─── DATA SHOWN

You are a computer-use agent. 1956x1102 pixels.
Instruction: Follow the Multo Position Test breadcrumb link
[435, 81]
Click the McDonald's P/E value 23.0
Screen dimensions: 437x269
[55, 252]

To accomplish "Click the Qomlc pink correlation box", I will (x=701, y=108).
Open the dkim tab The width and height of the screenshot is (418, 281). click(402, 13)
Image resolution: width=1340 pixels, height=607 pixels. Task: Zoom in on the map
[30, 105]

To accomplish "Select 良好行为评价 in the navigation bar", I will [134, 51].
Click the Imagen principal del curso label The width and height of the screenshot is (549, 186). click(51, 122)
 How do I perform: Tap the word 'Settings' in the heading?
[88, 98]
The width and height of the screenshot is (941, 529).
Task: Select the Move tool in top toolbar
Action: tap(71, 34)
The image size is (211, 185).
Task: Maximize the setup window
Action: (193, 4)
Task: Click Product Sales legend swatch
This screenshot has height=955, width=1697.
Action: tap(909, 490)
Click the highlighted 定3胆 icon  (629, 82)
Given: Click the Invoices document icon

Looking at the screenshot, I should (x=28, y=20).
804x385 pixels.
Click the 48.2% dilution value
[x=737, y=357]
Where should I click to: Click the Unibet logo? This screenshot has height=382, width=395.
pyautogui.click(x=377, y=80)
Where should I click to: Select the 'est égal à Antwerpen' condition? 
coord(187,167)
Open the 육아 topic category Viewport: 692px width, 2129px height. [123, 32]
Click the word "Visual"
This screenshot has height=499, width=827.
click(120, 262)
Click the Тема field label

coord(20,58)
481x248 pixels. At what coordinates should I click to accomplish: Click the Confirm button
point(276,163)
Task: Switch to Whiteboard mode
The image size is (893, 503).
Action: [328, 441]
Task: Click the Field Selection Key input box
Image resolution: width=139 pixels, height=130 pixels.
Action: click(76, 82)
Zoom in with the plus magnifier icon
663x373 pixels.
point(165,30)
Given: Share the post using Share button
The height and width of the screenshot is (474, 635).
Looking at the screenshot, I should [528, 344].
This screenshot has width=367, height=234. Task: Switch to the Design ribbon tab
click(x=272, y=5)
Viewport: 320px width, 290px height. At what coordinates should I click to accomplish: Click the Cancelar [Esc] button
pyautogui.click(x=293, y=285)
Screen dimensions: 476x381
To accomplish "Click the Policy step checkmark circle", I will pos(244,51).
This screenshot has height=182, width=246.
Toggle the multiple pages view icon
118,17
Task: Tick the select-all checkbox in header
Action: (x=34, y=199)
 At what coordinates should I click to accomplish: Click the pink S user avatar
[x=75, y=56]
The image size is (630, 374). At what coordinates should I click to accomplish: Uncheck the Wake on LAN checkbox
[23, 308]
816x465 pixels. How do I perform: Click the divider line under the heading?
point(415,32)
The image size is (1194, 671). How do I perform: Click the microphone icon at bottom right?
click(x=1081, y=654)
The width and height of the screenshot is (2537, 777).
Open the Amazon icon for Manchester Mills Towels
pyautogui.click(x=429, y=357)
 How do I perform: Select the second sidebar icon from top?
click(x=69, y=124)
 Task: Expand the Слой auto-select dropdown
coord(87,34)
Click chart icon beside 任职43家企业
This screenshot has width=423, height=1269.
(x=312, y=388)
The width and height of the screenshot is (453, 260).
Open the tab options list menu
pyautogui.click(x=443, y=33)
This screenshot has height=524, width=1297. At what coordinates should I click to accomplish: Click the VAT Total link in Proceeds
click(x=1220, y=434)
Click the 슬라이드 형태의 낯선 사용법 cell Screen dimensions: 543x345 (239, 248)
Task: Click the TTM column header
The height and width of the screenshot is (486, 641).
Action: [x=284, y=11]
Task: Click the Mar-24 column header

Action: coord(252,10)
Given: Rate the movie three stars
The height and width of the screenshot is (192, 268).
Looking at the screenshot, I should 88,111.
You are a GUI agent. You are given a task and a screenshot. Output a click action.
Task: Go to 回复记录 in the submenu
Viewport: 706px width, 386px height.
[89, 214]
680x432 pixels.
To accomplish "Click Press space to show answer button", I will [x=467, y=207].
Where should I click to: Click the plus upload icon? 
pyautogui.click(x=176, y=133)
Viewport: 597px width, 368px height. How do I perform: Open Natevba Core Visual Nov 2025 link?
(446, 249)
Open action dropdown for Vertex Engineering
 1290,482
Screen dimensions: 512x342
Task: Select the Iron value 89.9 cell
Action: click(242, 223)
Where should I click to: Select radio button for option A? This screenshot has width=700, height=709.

──────

● **EXERCISE OBJECTIVE**: Reproduce all of the data above line for line, with no changes.

● **SOLUTION TO THE PROBLEM**:
You are a computer-use agent. 1956x1102 pixels.
Instruction: Follow the Multo Position Test breadcrumb link
[435, 81]
Click the McDonald's P/E value 23.0
Screen dimensions: 437x269
[55, 252]

To accomplish "Click the Qomlc pink correlation box", I will (x=701, y=108).
Open the dkim tab The width and height of the screenshot is (418, 281). click(402, 13)
Image resolution: width=1340 pixels, height=607 pixels. Task: Zoom in on the map
[30, 105]

To accomplish "Select 良好行为评价 in the navigation bar", I will [134, 51].
Click the Imagen principal del curso label The width and height of the screenshot is (549, 186). click(51, 122)
 How do I perform: Tap the word 'Settings' in the heading?
[88, 98]
The width and height of the screenshot is (941, 529).
Task: Select the Move tool in top toolbar
Action: tap(71, 34)
The image size is (211, 185).
Task: Maximize the setup window
Action: (193, 4)
Task: Click Product Sales legend swatch
This screenshot has height=955, width=1697.
Action: tap(909, 490)
Click the highlighted 定3胆 icon  (629, 82)
Given: Click the Invoices document icon

Looking at the screenshot, I should (x=28, y=20).
804x385 pixels.
Click the 48.2% dilution value
[x=737, y=357]
Where should I click to: Click the Unibet logo? This screenshot has height=382, width=395.
pyautogui.click(x=377, y=80)
Where should I click to: Select the 'est égal à Antwerpen' condition? 
coord(187,167)
Open the 육아 topic category Viewport: 692px width, 2129px height. [123, 32]
Click the word "Visual"
This screenshot has height=499, width=827.
click(120, 262)
Click the Тема field label

coord(20,58)
481x248 pixels. At what coordinates should I click to accomplish: Click the Confirm button
point(276,163)
Task: Switch to Whiteboard mode
The image size is (893, 503).
Action: [328, 441]
Task: Click the Field Selection Key input box
Image resolution: width=139 pixels, height=130 pixels.
Action: click(76, 82)
Zoom in with the plus magnifier icon
663x373 pixels.
point(165,30)
Given: Share the post using Share button
The height and width of the screenshot is (474, 635).
Looking at the screenshot, I should [528, 344].
This screenshot has width=367, height=234. Task: Switch to the Design ribbon tab
click(x=272, y=5)
Viewport: 320px width, 290px height. At what coordinates should I click to accomplish: Click the Cancelar [Esc] button
pyautogui.click(x=293, y=285)
Screen dimensions: 476x381
To accomplish "Click the Policy step checkmark circle", I will pos(244,51).
This screenshot has height=182, width=246.
Toggle the multiple pages view icon
118,17
Task: Tick the select-all checkbox in header
Action: (x=34, y=199)
 At what coordinates should I click to accomplish: Click the pink S user avatar
[x=75, y=56]
The image size is (630, 374). At what coordinates should I click to accomplish: Uncheck the Wake on LAN checkbox
[23, 308]
816x465 pixels. How do I perform: Click the divider line under the heading?
point(415,32)
The image size is (1194, 671). How do I perform: Click the microphone icon at bottom right?
click(x=1081, y=654)
The width and height of the screenshot is (2537, 777).
Open the Amazon icon for Manchester Mills Towels
pyautogui.click(x=429, y=357)
 How do I perform: Select the second sidebar icon from top?
click(x=69, y=124)
 Task: Expand the Слой auto-select dropdown
coord(87,34)
Click chart icon beside 任职43家企业
This screenshot has width=423, height=1269.
(x=312, y=388)
The width and height of the screenshot is (453, 260).
Open the tab options list menu
pyautogui.click(x=443, y=33)
This screenshot has height=524, width=1297. At what coordinates should I click to accomplish: Click the VAT Total link in Proceeds
click(x=1220, y=434)
Click the 슬라이드 형태의 낯선 사용법 cell Screen dimensions: 543x345 (239, 248)
Task: Click the TTM column header
The height and width of the screenshot is (486, 641).
Action: [x=284, y=11]
Task: Click the Mar-24 column header

Action: coord(252,10)
Given: Rate the movie three stars
The height and width of the screenshot is (192, 268).
Looking at the screenshot, I should 88,111.
You are a GUI agent. You are given a task and a screenshot. Output a click action.
Task: Go to 回复记录 in the submenu
Viewport: 706px width, 386px height.
[89, 214]
680x432 pixels.
To accomplish "Click Press space to show answer button", I will [x=467, y=207].
Where should I click to: Click the plus upload icon? 
pyautogui.click(x=176, y=133)
Viewport: 597px width, 368px height. How do I perform: Open Natevba Core Visual Nov 2025 link?
(446, 249)
Open action dropdown for Vertex Engineering
 1290,482
Screen dimensions: 512x342
Task: Select the Iron value 89.9 cell
Action: click(242, 223)
Where should I click to: Select radio button for option A? This screenshot has width=700, height=709.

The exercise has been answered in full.